Posttreatment intraoral photograph of the same patient after orthodontic re-treatment with extraction of four first bicuspids and full fixed orthodontic appliances for 30 months using Fuji Ortho LC as a bracket bonding agent. The same WSLs can be observed with no progression whatsoever and no new WSLs
In addition to the use of fluoride-releasing RMGICs as bracket bonding materials, three other materials that also release fluorides include the application of fluoride-releasing varnish on the periphery of the bracket bases, the use of fluoride-releasing composite resin as a bracket bonding agent, and the use of fluoride-releasing sealants. These products can also be employed to help reduce the development of WSLs.

1.7.2.2 Fluoride-Releasing Varnishes

Schmit et al. [43] carried out an ex vivo study to evaluate the effect of a fluoride-releasing cavity varnish on inhibition of enamel demineralization adjacent to orthodontic brackets bonded with a composite resin (Transbond XT) and with an RMGIC (Fuji Ortho LC). Brackets were bonded to 48 extracted human third molars. Half were bonded with the composite resin and half with the RMGIC. Each group was further divided into 2, with half receiving an application of Duraflor (Pharmascience, Montreal, Quebec, Canada), a fluoride-releasing varnish. The samples were cycled in an artificial caries solution for an hour twice daily for 31 days. After each caries challenge, the teeth were brushed with a soft toothbrush to simulate normal mechanical wear of the varnish. The loss of fluoride varnish was timed. Teeth were sectioned longitudinally and photographed under polarized light microscopy. Mean lesion depth was measured. The authors reported that teeth bonded with composite resin showed a 35 % reduction in mean lesion depth when fluoride-releasing varnish was applied. Teeth bonded with Fuji Ortho LC showed no significant differences in lesion depth between varnish and non-varnish groups.
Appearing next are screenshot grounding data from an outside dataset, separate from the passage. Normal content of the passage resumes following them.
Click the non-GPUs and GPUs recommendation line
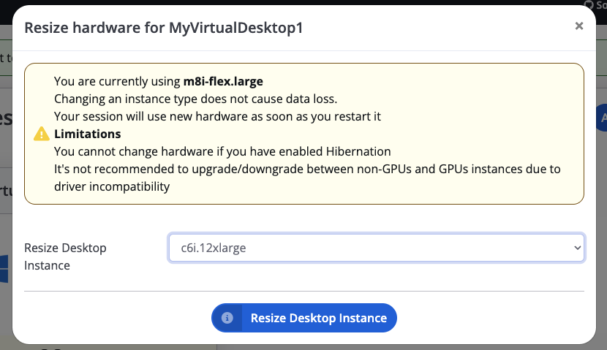Viewport: 607px width, 350px height. click(307, 169)
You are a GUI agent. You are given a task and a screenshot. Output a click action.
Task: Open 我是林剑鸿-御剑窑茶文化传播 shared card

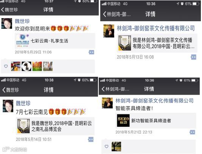tap(157, 43)
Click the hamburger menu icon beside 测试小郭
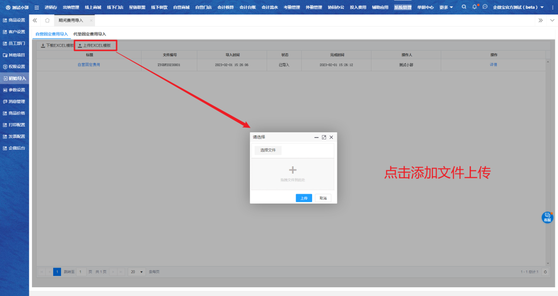The width and height of the screenshot is (558, 296). 37,7
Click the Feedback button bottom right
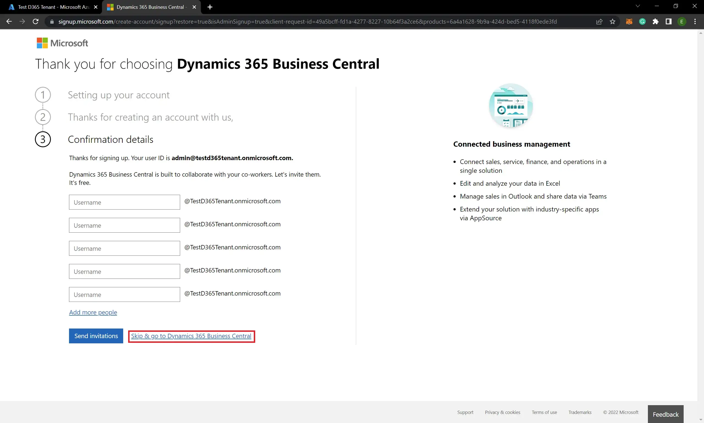 tap(666, 414)
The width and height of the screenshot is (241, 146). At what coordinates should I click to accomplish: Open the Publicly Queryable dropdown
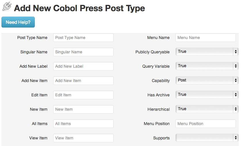point(207,52)
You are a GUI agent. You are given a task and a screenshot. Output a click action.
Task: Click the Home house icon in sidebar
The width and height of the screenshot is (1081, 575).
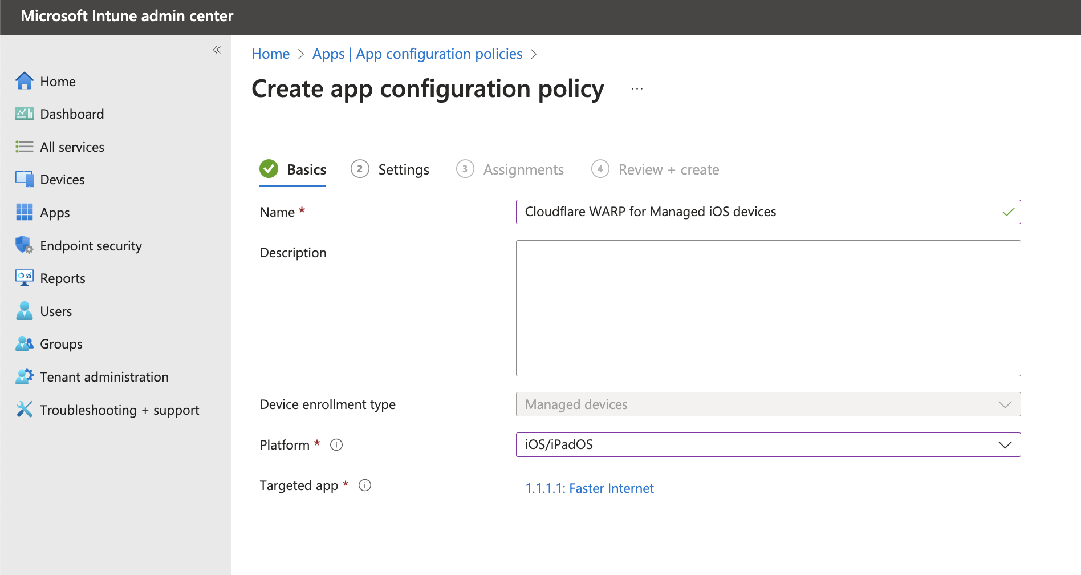(24, 81)
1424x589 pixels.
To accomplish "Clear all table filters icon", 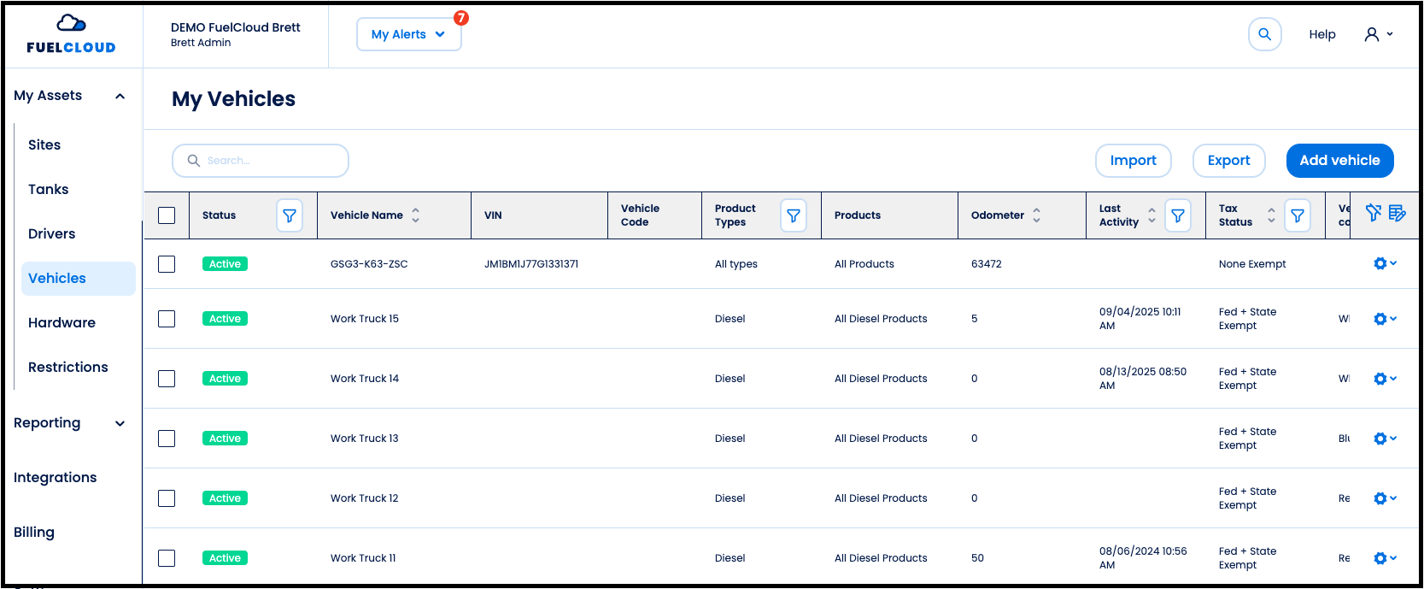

Both RMGIC groups had 50 % smaller mean lesion depth when compared with the composite resin group without fluoride varnish. Samples bonded with RMGIC had lesion depths shallower near the bracket; depths increased as lesions extended farther from the bracket, illustrating a wedge effect—the protective effect to the enamel of the fluoride released from the RMGIC decreased with the increasing distance from the bracket. The protective effect of the fluoride released from the RMGIC decreased from the edge of the bracket out to 1 mm away from the bracket. The hypothesis that RMGIC, when used to cement orthodontic brackets to human enamel, can significantly reduce the depth of an enamel demineralization lesion adjacent to the bracket when compared with a composite resin-cemented bracket was supported in this study. The results suggest that RMGIC is more effective at inhibiting enamel demineralization around the bracket base than is the fluoride varnish. The varnish was removed from the teeth by brushing in just a few days; so it has to be frequently reapplied and it has a brown color that patients might find objectionable.
Thus, monthly application of fluoride-releasing varnishes is not necessary when RMGICs are used, but essential when composite resin adhesives are used, particularly in patients with inadequate oral hygiene. Guzman et al. [28] also suggested monthly application of fluoride-releasing varnish around brackets bonded with composite resins as a method to prevent WSLs in case of poor patient compliance with using preventive protocols at home.
Stecksén-Blicks et al. [44] carried out a clinical study whose aim was to evaluate the efficacy of topical fluoride varnish applications on WSL formation in adolescents during treatment with fixed orthodontic appliances, using brackets bonded with composite resin adhesive (Victory Twin APC II 3M Unitek, Monrovia, USA). The study design was a double-blinded randomized placebo-controlled trial with two parallel arms. The subjects were 273 consecutive orthodontic patients aged 12–15 years, who were randomly allocated to either the experimental or control groups with topical applications of either a fluoride varnish (Fluor Protector, Ivoclar Vivadent, Schaan, Liechtenstein) or a placebo varnish every 6th week during the treatment period. The outcome measures at debonding were incidence and progression of WSL on the upper incisors, cuspids, and premolars as scored from before and after digital photographs by two experienced and calibrated independent clinician judges. The sample attrition rate was 5 %. The mean number of varnish applications was 10 (range 4–20) in both groups. The incidence of WSLs during the treatment with fixed appliances was 7.4 % in the fluoride varnish compared to 25.3 % placebo group (p < 0.001). The mean progression score was significantly lower in the fluoride varnish group than in the placebo group, 0.8 ± 2.0 vs. 2.6 ± 2.8 (p < 0.001). The authors concluded that there were significantly fewer new WSLs in the patients that had the application of the fluoride varnish at each visit compared with the placebo varnish. The results strongly suggest that regular topical fluoride varnish applications during treatment with fixed appliances may reduce the development of WSLs adjacent to the bracket base and that application of fluoride varnish should be advocated as a routine measure in orthodontic practice.
Unfortunately, these frequent varnish applications demand extra time and work for both the orthodontist and the office staff and an increased cost to the patient, so the conclusion can be drawn that fluoride-releasing varnishes are not likely to be as efficiently used or as effective in protecting the enamel against WSLs as RMGICs.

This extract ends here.